Exercise instructions: Everything from the line that holds "Screen dimensions: 1024x544" through the end of the listing below must be retyped word for word, without any pictures.

Records for the exercise:
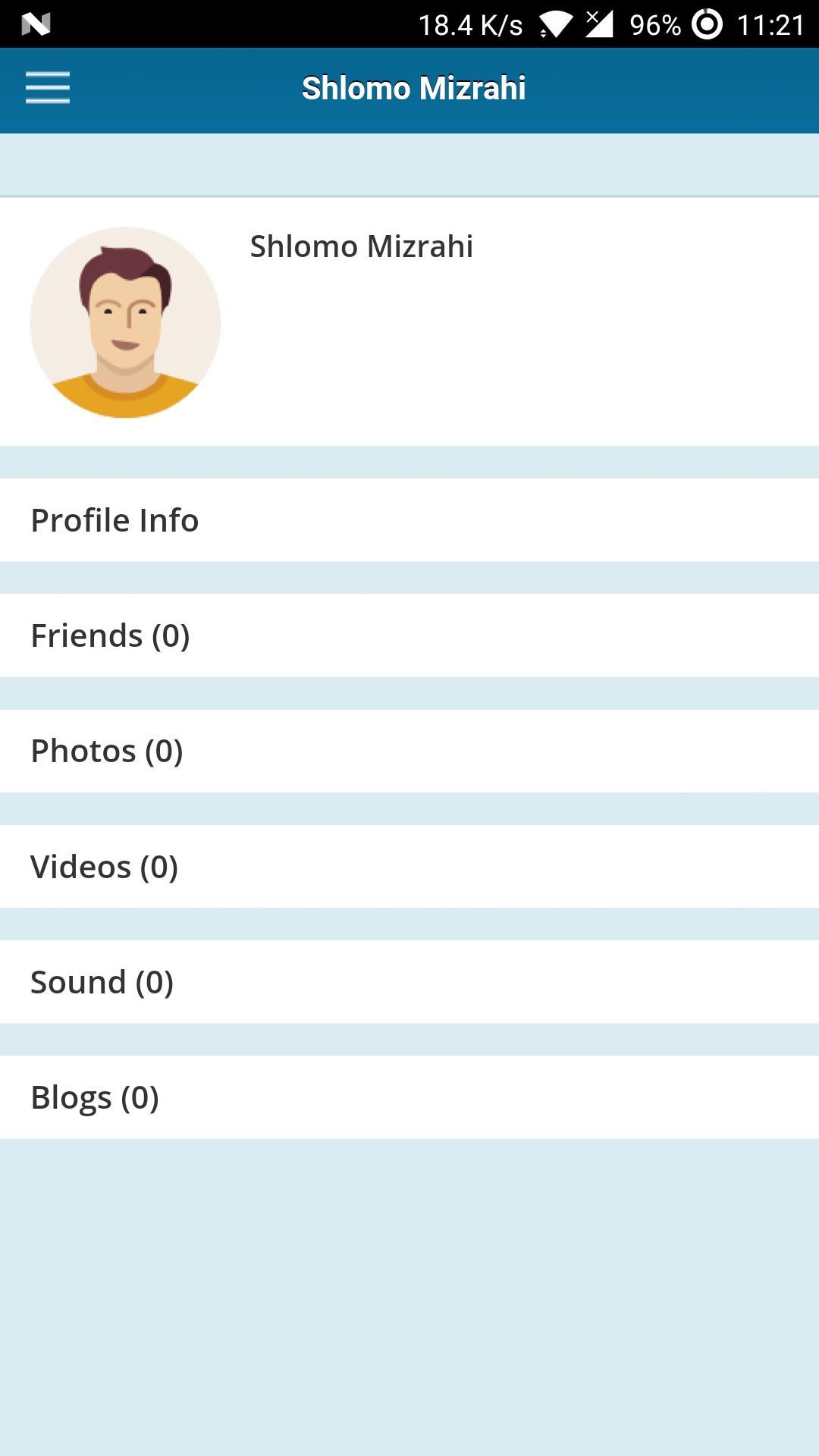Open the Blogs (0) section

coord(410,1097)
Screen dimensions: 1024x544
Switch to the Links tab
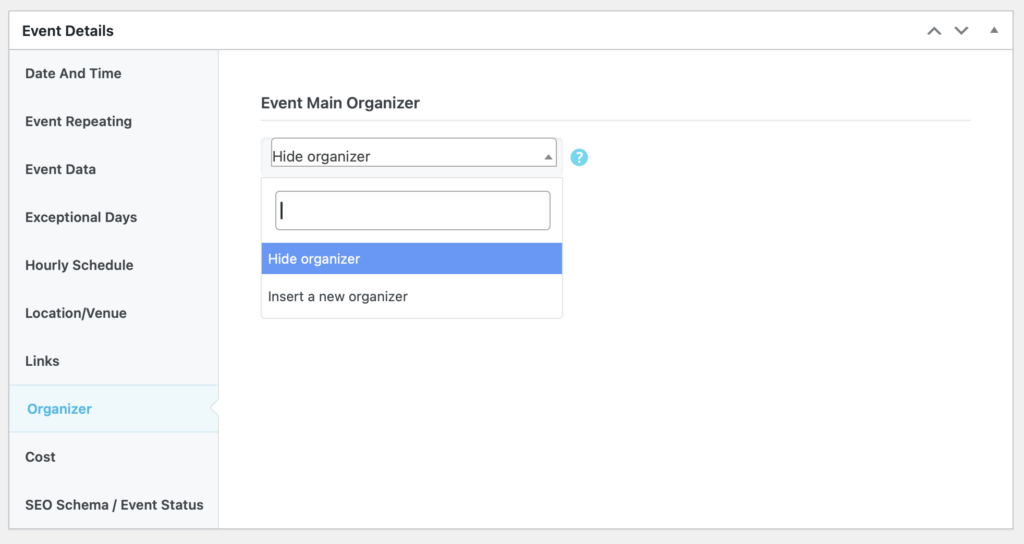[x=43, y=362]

Solution:
Screen dimensions: 1024x544
Switch to the Links tab
[x=43, y=362]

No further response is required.